■ **EXERCISE MATERIALS**
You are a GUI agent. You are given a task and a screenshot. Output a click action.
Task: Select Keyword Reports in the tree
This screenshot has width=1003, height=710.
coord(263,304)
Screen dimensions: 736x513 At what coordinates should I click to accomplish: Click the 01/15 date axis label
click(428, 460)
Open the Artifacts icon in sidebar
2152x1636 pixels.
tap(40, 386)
--
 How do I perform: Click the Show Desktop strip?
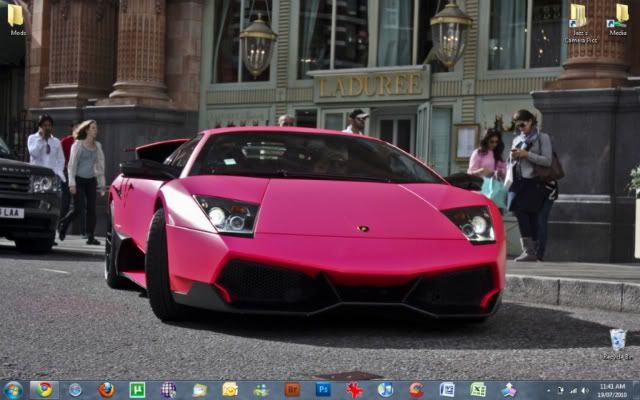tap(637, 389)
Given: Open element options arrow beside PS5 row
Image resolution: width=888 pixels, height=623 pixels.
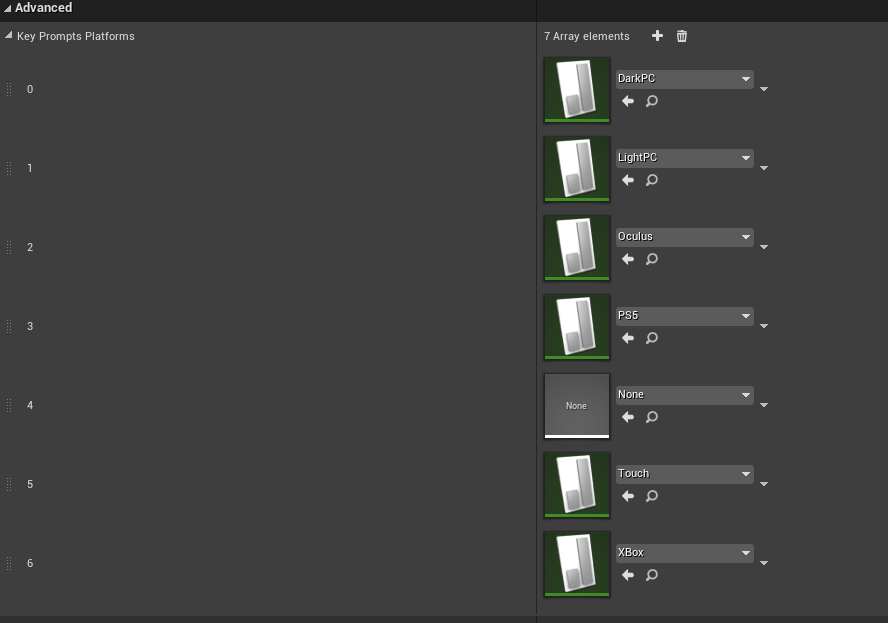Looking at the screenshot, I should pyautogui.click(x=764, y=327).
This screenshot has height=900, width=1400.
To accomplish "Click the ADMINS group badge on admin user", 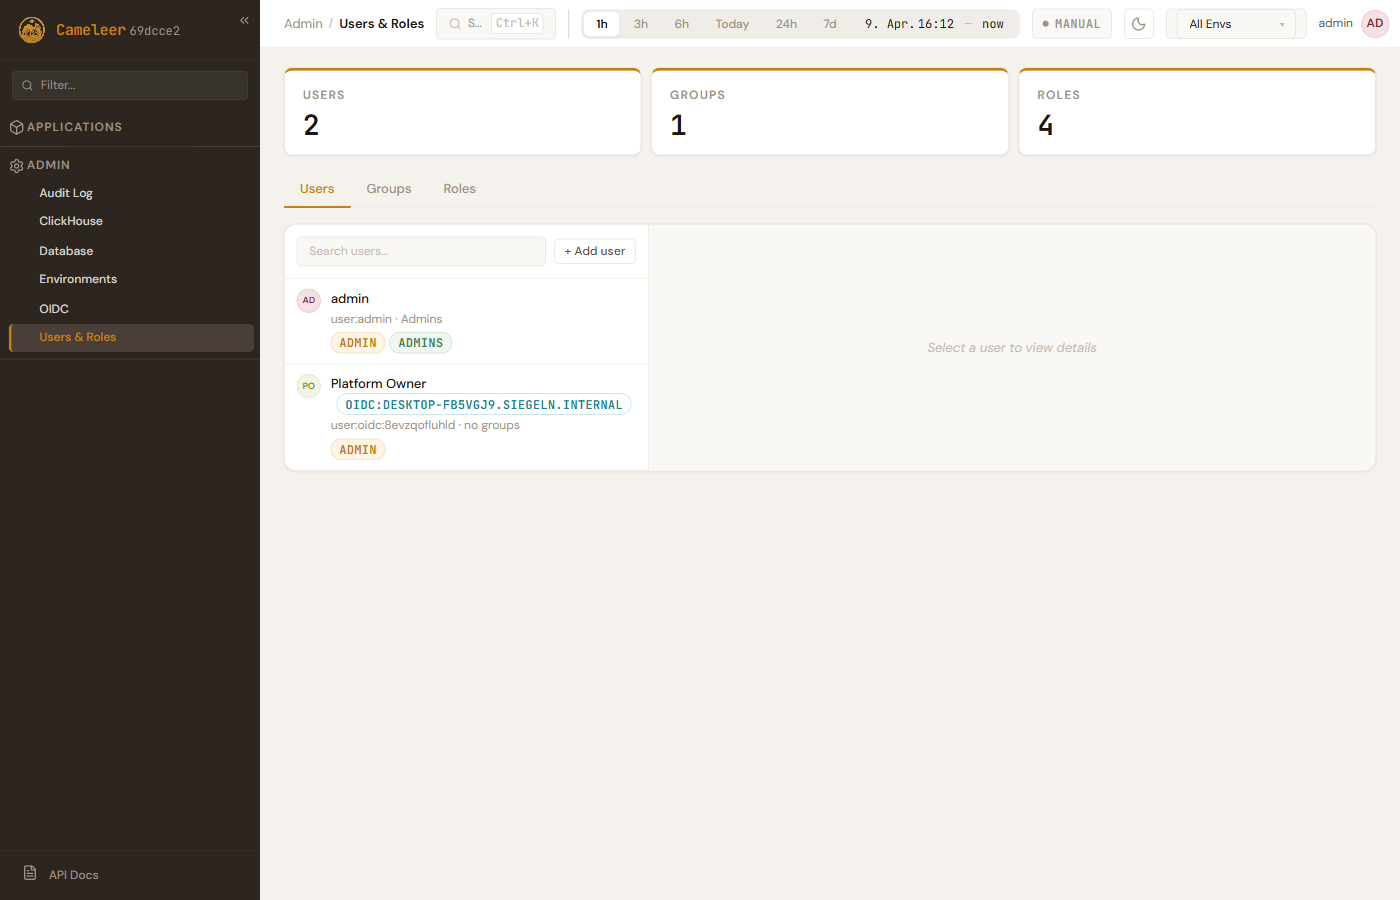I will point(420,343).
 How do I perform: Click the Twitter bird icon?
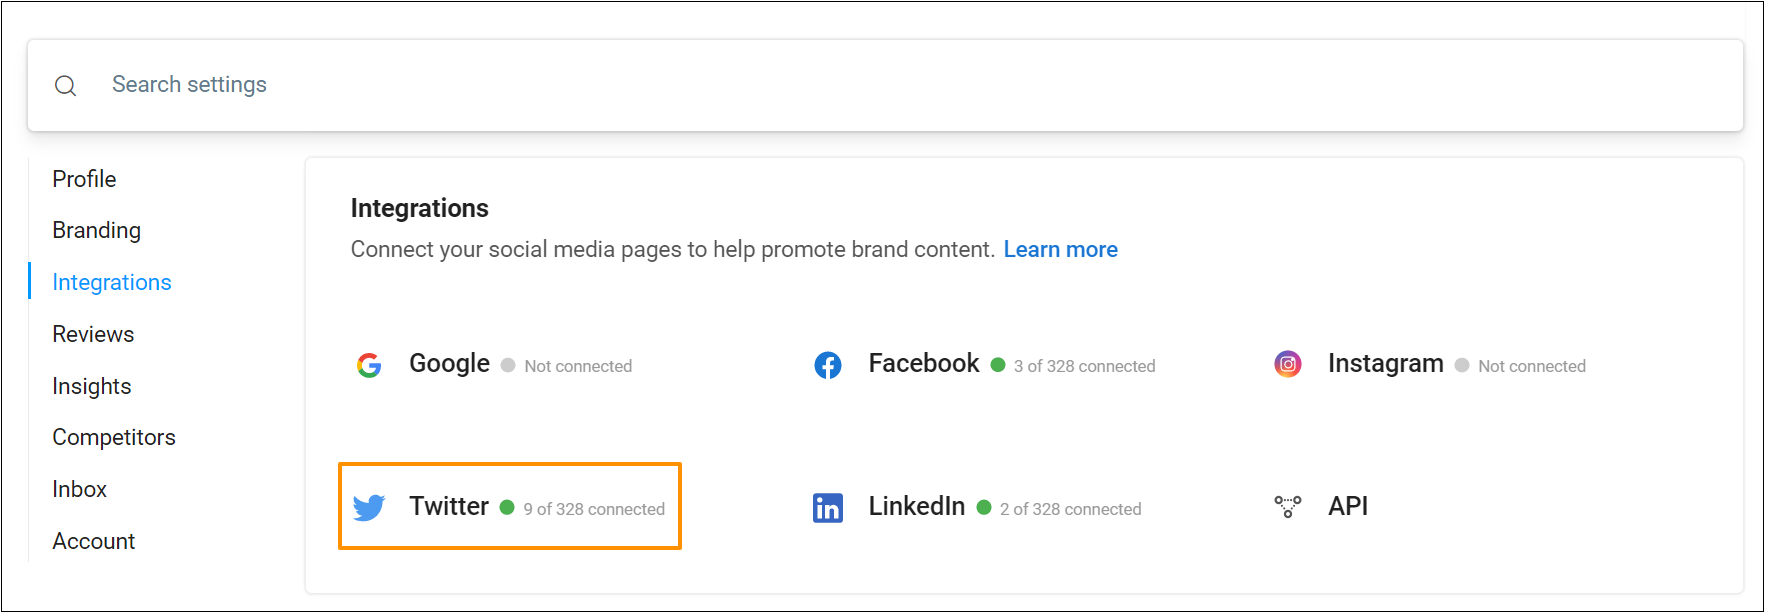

■ **TASK STATEMENT**
A single number is the answer: the count of lines above that include the string "Open".

■ **RESULT FOR THIS EXERCISE**
2